(→Videos and Blog Posts)
Revision as of 14:49, 5 November 2012
Cloud Haskell is a domain-speciﬁc language for developing programs for a distributed computing environment. Implemented as a shallow embedding in Haskell, it provides a message passing communication model, inspired by Erlang, without introducing incompatibility with Haskell’s established shared-memory concurrency.
Cloud Haskell is available from Hackage as distributed-process. You will probably also want to install a backend:
- The distributed-process-simplelocalnet backend is designed to get you started and experiment with Cloud Haskell on your local machine or local network.
- The distributed-process-azure backend makes it possible to run Cloud Haskell applications on Microsoft Azure virtual machines.
The cutting edge development version of Cloud Haskell is on github.
For an overview of Cloud Haskell it's probably a good idea to read Towards Haskell in the Cloud (details below). The relevant documentation (in order of importance is)
If you want to know more details about Closure or Static (without the Template Haskell magic on top) you might want to read
3 Videos and Blog Posts
Cloud Haskell intros
- blog: A Cloud Haskell Appetiser (Parallel Haskell Digest 11)
- video: (1hr) Cloud Haskell: a general introduction and tutorial, focusing on what it does and how to use it. It also covers some details about the current implementation.

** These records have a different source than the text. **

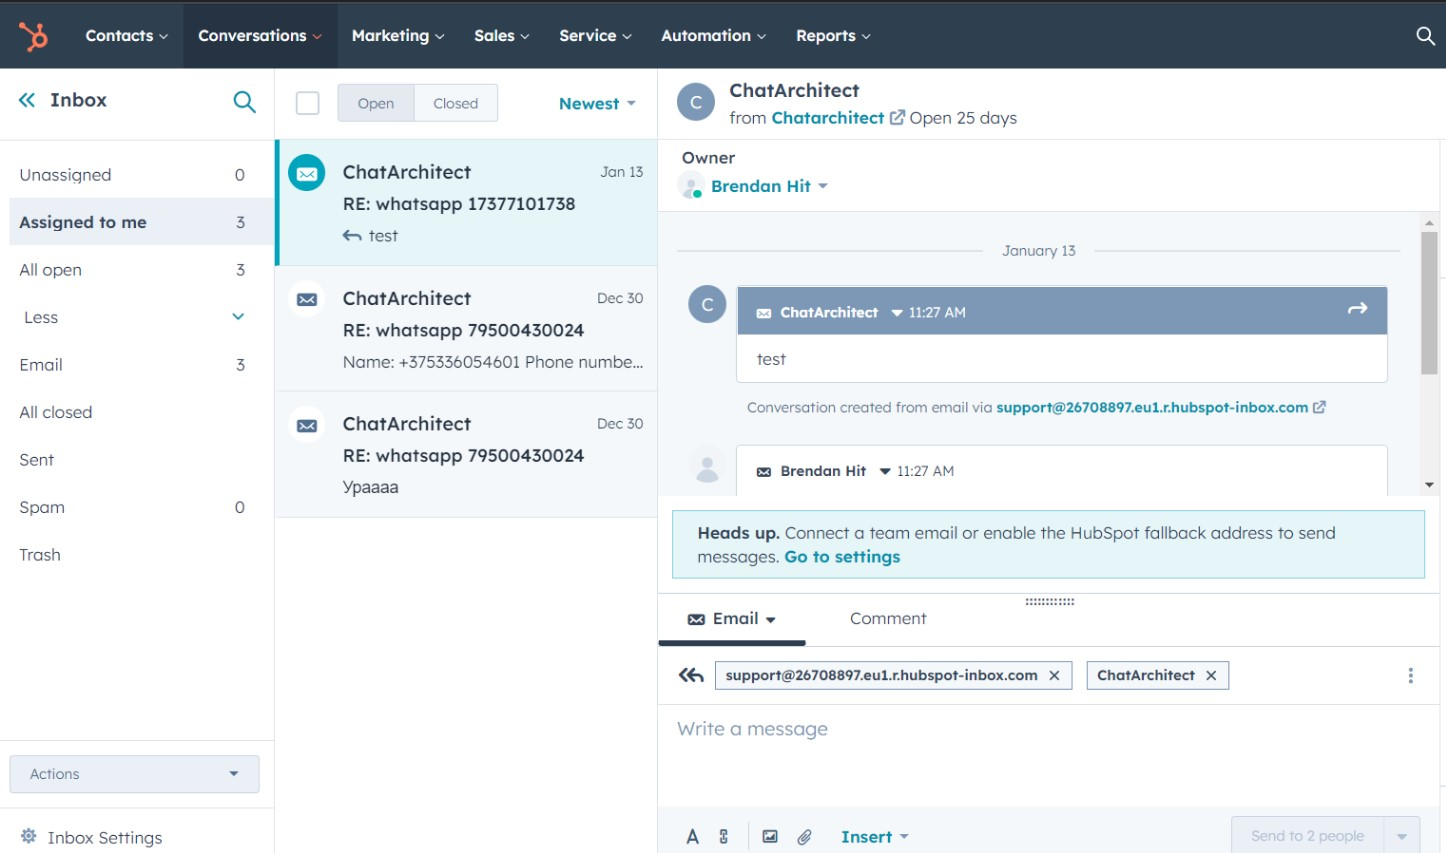
Task: Open the Brendan Hit owner dropdown
Action: pos(769,186)
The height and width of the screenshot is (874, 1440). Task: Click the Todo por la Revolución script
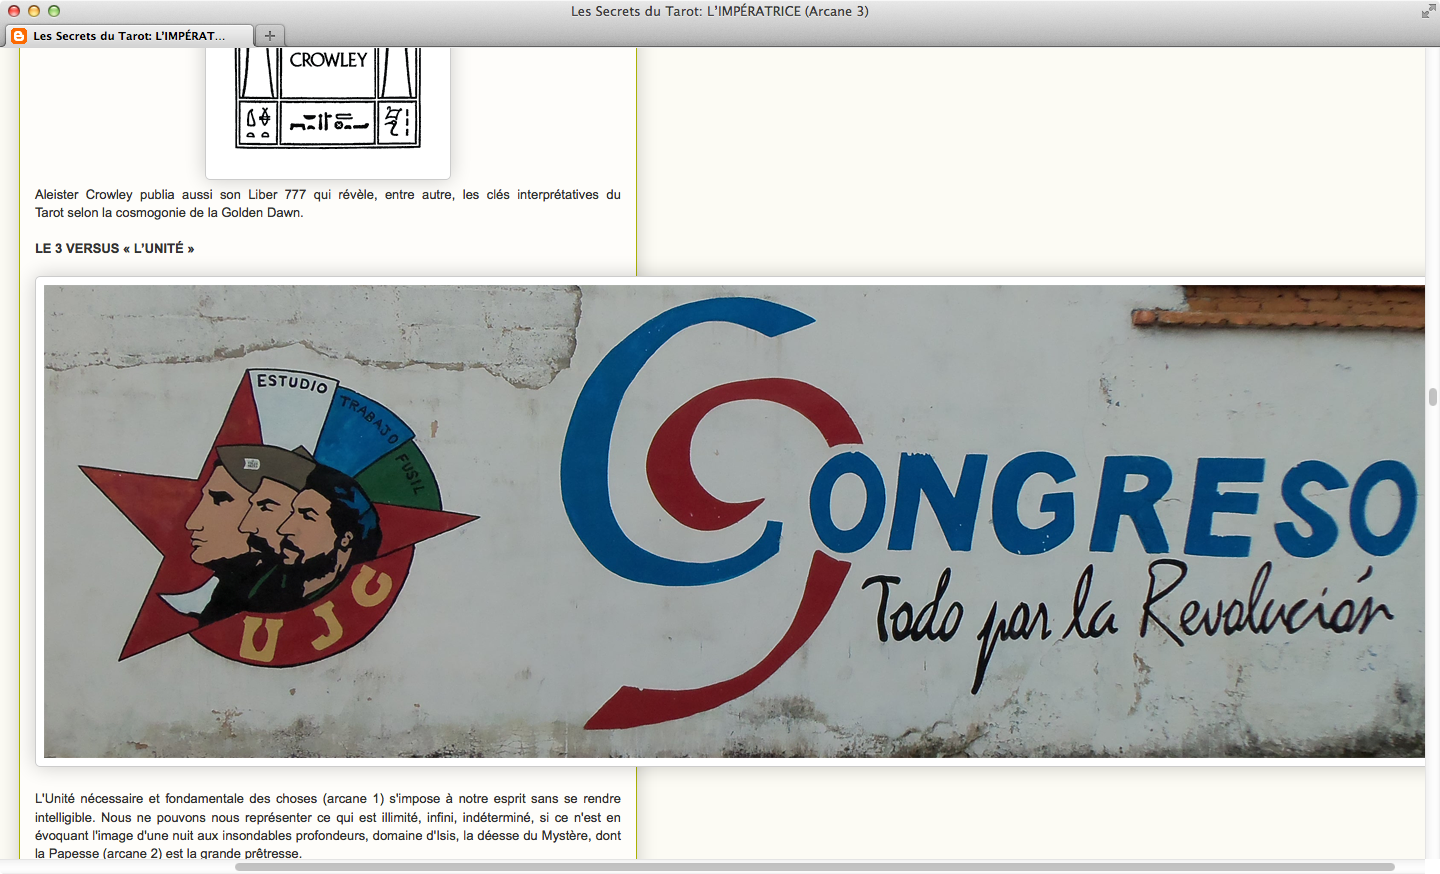click(1130, 610)
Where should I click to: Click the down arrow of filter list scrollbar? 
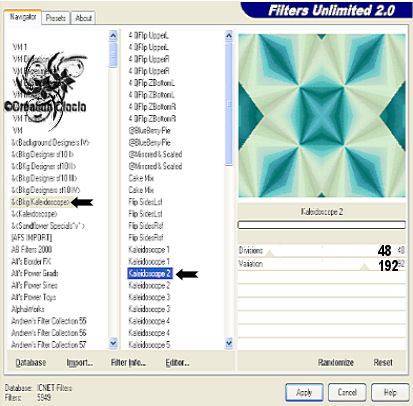pos(229,343)
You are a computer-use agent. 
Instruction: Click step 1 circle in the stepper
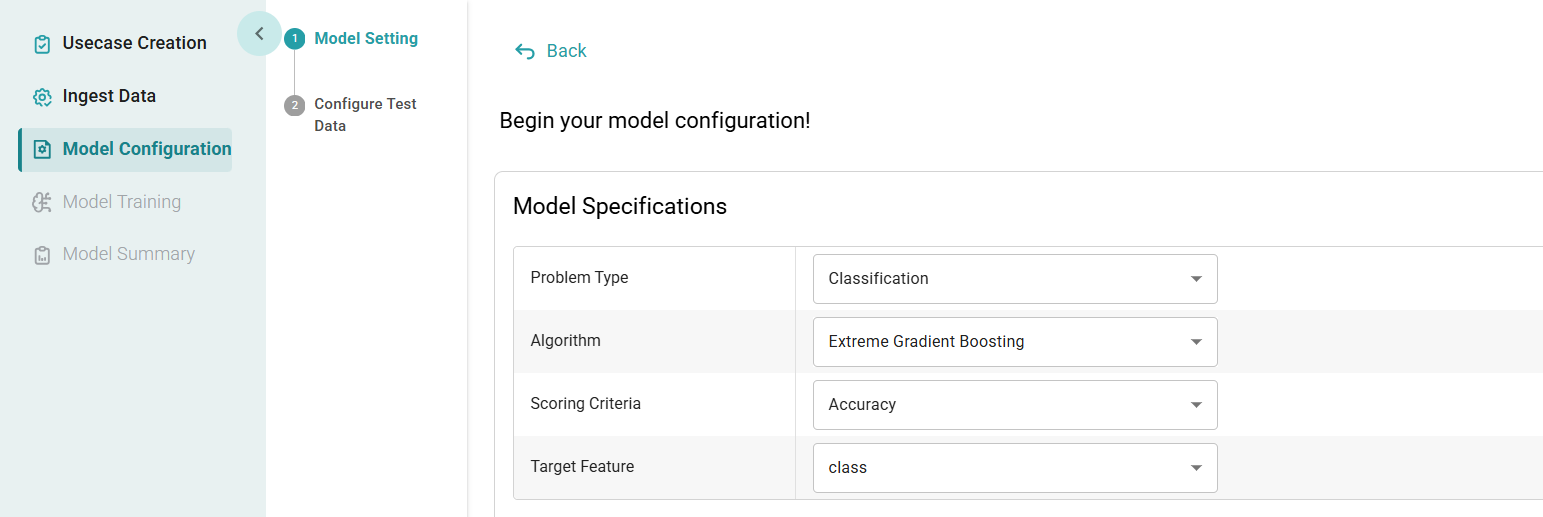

- video: (1hr) Towards Haskell in the Cloud: an older but more detailed introduction by Simon Peyton Jones about the problem area and the design decisions and internals of Cloud Haskell. In particular it covers the details of how sending functions over the wire really works.
Well-Typed have a series of blog posts "Communication Patterns in Cloud Haskell"
- Part 1: Master-Slave, Work-Stealing and Work-Pushing
- Part 2: Performance
- Part 3: Map-Reduce
- Part 4: K-Means
Alen Ribic has a series of blog posts about (Cloud) Haskell on the Raspberry Pi
Other blog posts
- Using Cloud Haskell in HPC Cluster by Mal Código
- Towards Haskell in the Cloud, Jeff Epstein, Andrew Black, and and Simon Peyton Jones. Haskell Symposium, Tokyo, Sept 2011.
- Functional programming for the data centre, Jeff Epstein. Masters Thesis, University of Cambridge, 2011
5 Other Useful Packages
A core concept in Cloud Haskell is that of serializable values. The Serializable type class combines Typeable and Binary. ghc can automatically derive Typeable instances for custom data types, but you need a package to derive Binary. There are various packages available that assist with this:
binary-generic and derive have been confirmed to work with Cloud Haskell; the status of the other packages is unknown -- YMMV (please feel free to update this wiki page if you have more information).
6 Migration from remote
Here are some suggestions that might ease the migration from the Cloud Haskell prototype remote to distributed-process.
- The "implicit" type of mkClosure has changed (implicit because mkClosure is a Template Haskell function). In distributed-process mkClosure takes a function of type T1 -> T2 and returns a function of type T1 -> Closure T2. In other words, the first argument to your function becomes the closure environment; if you want two items in your closure environment, create a function of type (T1, T2) -> T3; if you want none, create a function of type () -> T1.
- distributed-process follows the naming conventions in Towards Haskell in the Cloud rather than in remote so the functions that deal with typed channels are called sendChan, receiveChan and newChan instead of sendChannel, receiveChannel and newChannel.
- sendChan, receiveChan (and send) never fail in distributed-process (in remote they might throw a TransmitException). Instead, if you want to be notified of communication failure, you need to use monitor or link.
- The function forkProcess in remote is called spawnLocal in distributed-process
- The Process monad is called Process in distributed-process (rather than ProcessM). Similarly, the type Match replaces MatchM (and is no longer a monad).
- Initialization is different. See the documentation of of the Control.Distributed.Process.SimpleLocalnet to get started (note that the master/slave distinction in SimpleLocalnet is optional and does not need to be used).
- Peer discovery is different. The functions getPeers and nameQuery are no longer available. The function findPeers from SimpleLocalnet replaces some, but not all, of the functionality of getPeers. You can use whereisRemoteAsync to find processes that have been registered by name.